Gıda Tarım ve Hayvancılık Bakanı Ahmet Eşref Fakıbaba, Şırnak'ta ilk olarak Şehit Mehmet Esin Caddesi'nde bulunan esnafları ziyaret etti. Esnaf ziyaretinin ardından AK Parti İl Başkanlığına geçen Fakıbaba, burada düzenlenen Siyaset Akademisi'ne katıldı. Burada yaptığı konuşmada herkesin çok çalışması gerektiğini belirten Fakıbaba, "Hele Şırnak ve Cizre’deki kurşun izlerini gördükten sonra çok çalışmamız lazım. Ben o kurşun izlerini gördüğümde Şanlıurfa'yı hatırladım. İngilizlerin, Fransızların 1920’de Antep, Maraş, Urfa’yı güya ele geçirmeyi amaçladıklarında, o binalardaki kurşun izlerini hatırladım ve hala her geçtiğimizde hatıra olarak görürüz. Burada da ben bunu gördüm ve hatırladım. O kurşun izlerini gördüğümüzde 'Sebep neydi, ne vardı, ne olmuştu, neyimizi paylaşamıyorduk?'diyorduk. Şırnak öyle güzel bir yer ki; Kürdü, Türkü, Arabı, Lazı, Çerkezi burada kardeşçe yaşayamaz mı? Şırnak’taki bu zenginlik hepimize yetmez mi? Niye bencil gibi davranıyoruz? Ama Allah’a çok şükür ki çok güzel şeylere imza attık ve atmaya devam edeceğiz."dedi.

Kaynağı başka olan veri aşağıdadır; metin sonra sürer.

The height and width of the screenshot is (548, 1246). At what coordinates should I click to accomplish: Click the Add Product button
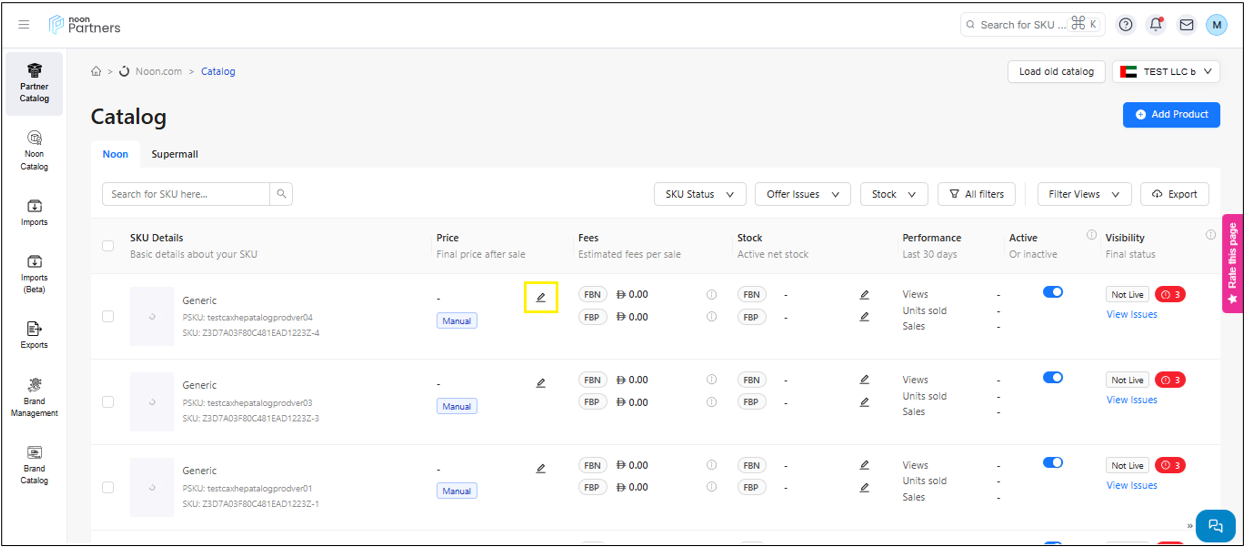point(1171,115)
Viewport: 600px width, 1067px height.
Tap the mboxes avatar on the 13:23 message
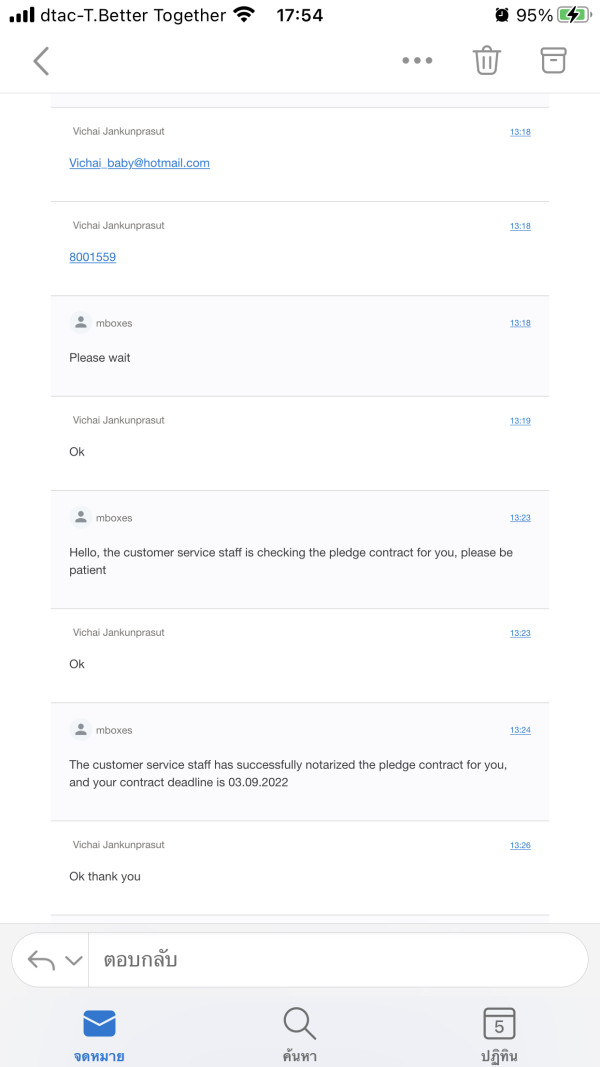[80, 518]
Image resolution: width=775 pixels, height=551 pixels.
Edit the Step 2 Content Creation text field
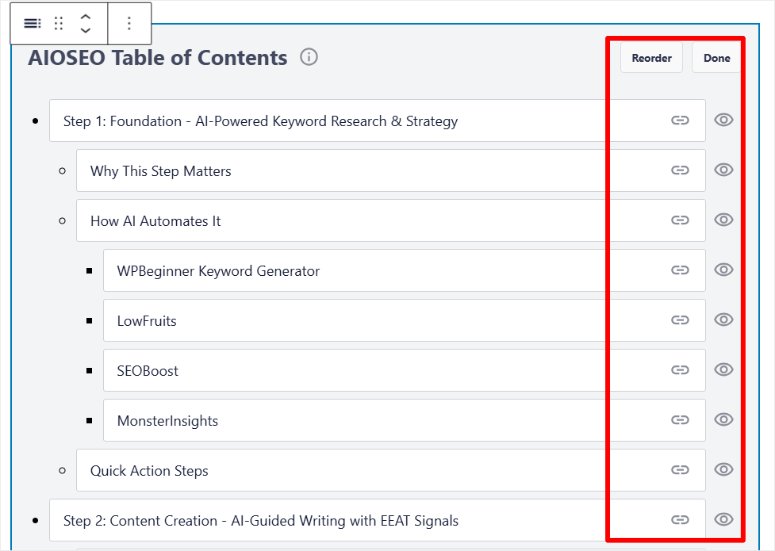(350, 520)
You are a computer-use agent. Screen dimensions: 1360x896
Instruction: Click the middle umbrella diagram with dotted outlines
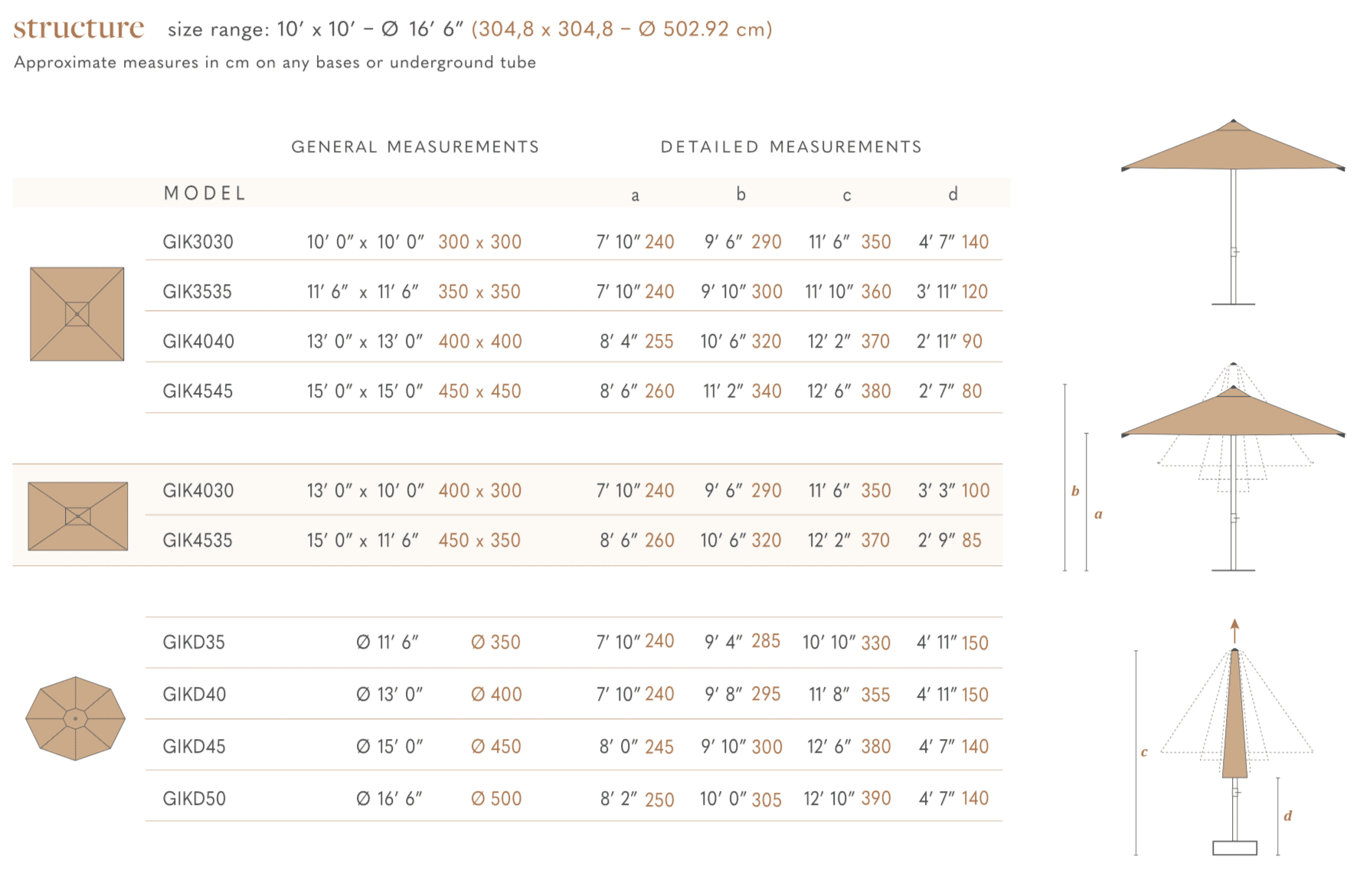pos(1233,466)
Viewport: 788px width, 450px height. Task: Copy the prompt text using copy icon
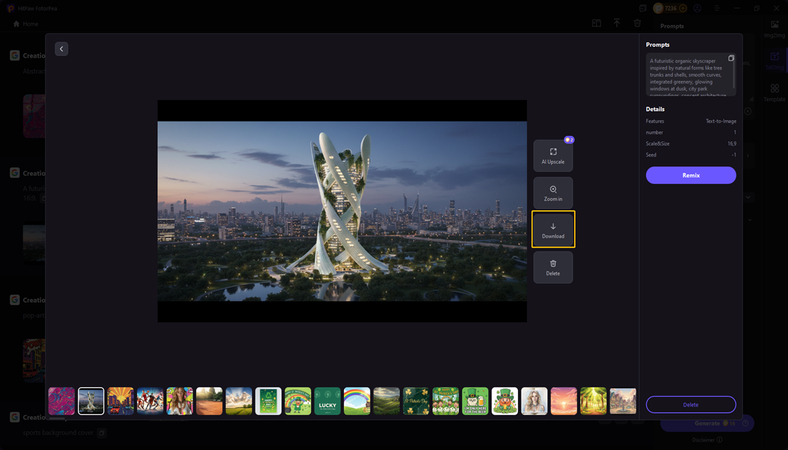point(731,58)
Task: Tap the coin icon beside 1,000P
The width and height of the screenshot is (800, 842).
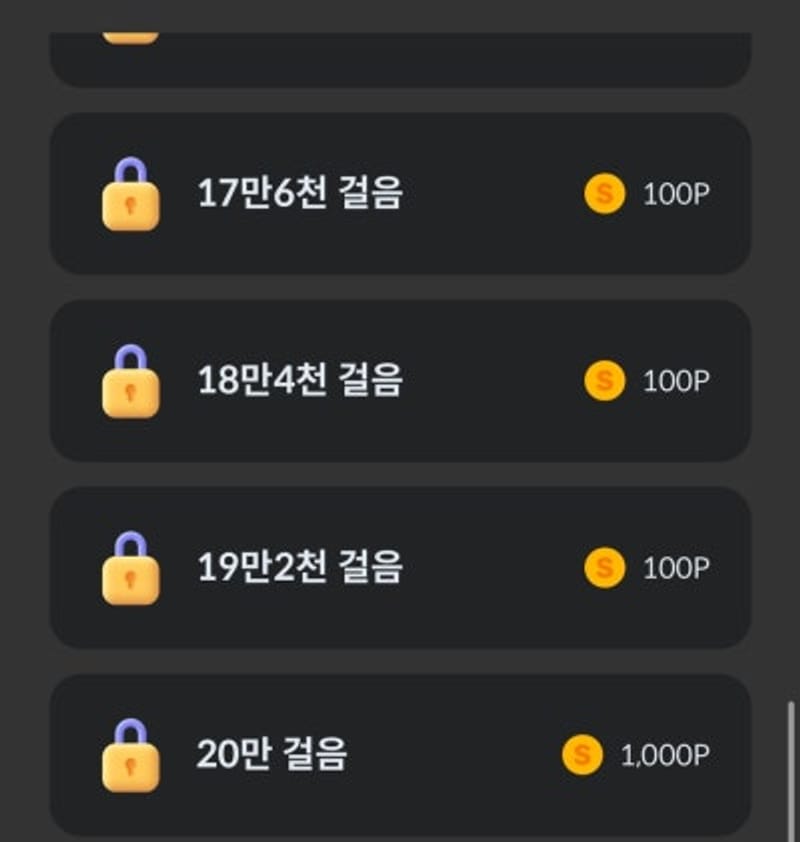Action: click(583, 754)
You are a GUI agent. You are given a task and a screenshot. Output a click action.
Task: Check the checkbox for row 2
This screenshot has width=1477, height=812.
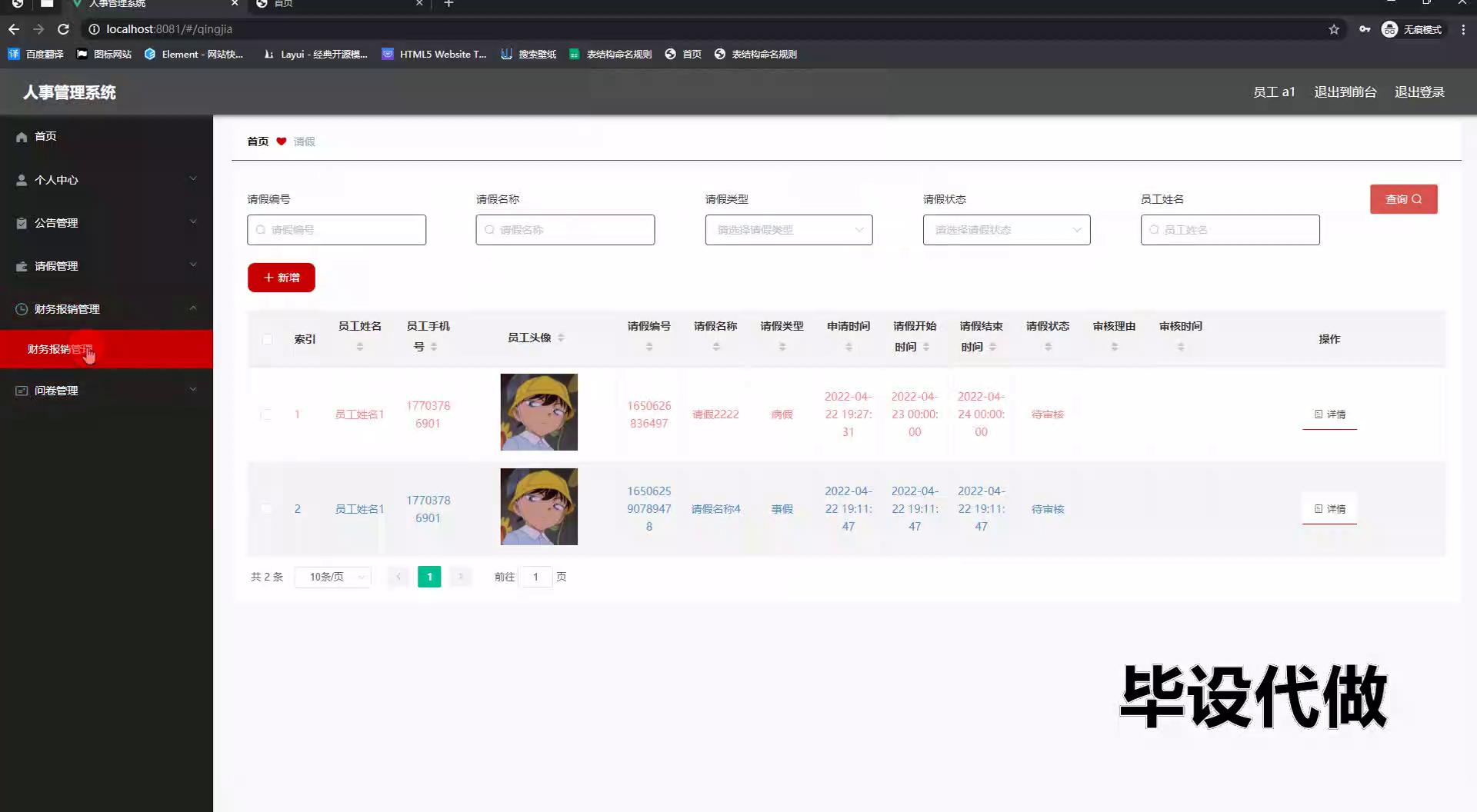click(x=266, y=509)
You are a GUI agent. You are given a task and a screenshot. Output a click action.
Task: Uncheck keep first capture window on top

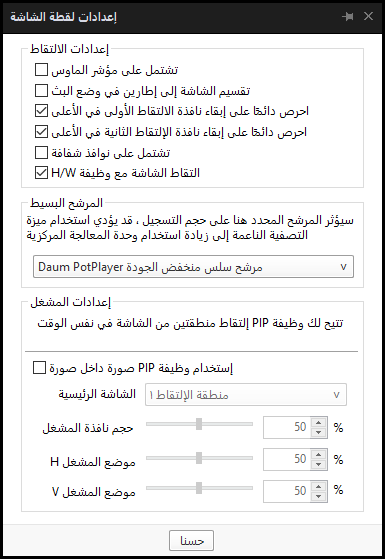click(x=41, y=111)
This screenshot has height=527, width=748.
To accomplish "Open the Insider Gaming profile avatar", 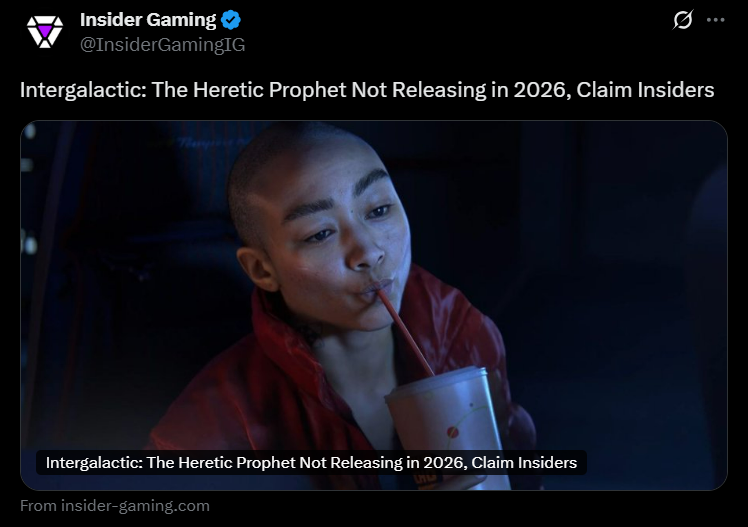I will (45, 31).
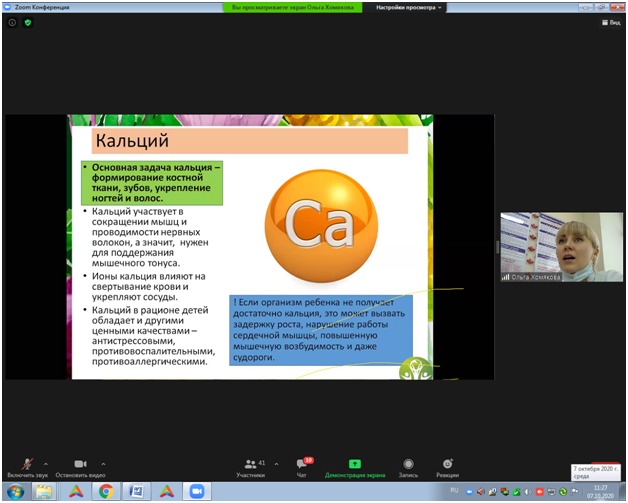This screenshot has height=503, width=628.
Task: Open the Чат chat panel
Action: pos(302,467)
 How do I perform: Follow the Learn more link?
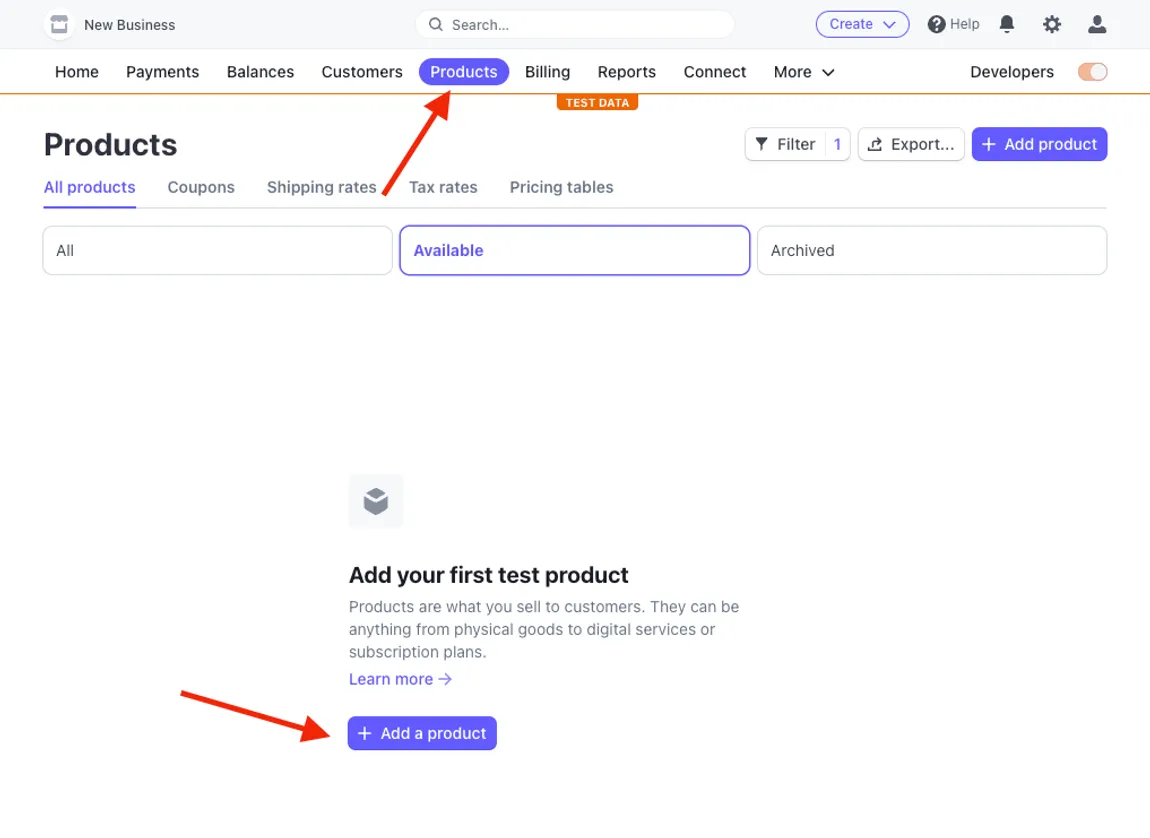400,679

PROBLEMLERİNİZİ ÇÖZMEK İÇİN GÖREVLENDİRİLDİM
Eskiden işe yaramaz bürokratların bölgeye gönderildiğini belirten Bakan Fakıbaba; "Tayininin çıkması gerekenler buraya gönderiliyordu. Onlar da buraya geldiği zaman halka üstten bakıyordu. Vali, Bakan, Emniyet Müdürü nedir, kimse görmez, bilmezdi. Bu, devletle halk arasındaki o iletişimi bozmaya başladı. Bazen eleştiriler olduğu zaman ben vatandaşa hak veriyordum. Biz devlet olarak öyle halktan uzaklaştık, üstten baktık, öyle küçümsedik ki, halk da bizden yüz çevirdi. Bu yalan değil, bu bir özeleştiridir. Ben sizin emrinizde olmadığım takdirde ne işe yararım? Ben sizin problemlerinizi çözmek için görevlendirildim. Biz sizin için varız. Benim gibi düşünen bürokratlara Allah rahmet eylesin. Ama maalesef onların sayıları azdı. Bu gerçeği kabul etmemiz lazım. Halktan kopuş başladı, halk alternatif aramaya koyuldu. Ben bu bölgenin çocuğuyum ve bundan da gurur duyuyorum. Bu tarih, bu topraklar başka bir yerde yok. Yabancılar bunun farkında ve bunu bölmek için uğraşmalarının sebebi bu."dedi.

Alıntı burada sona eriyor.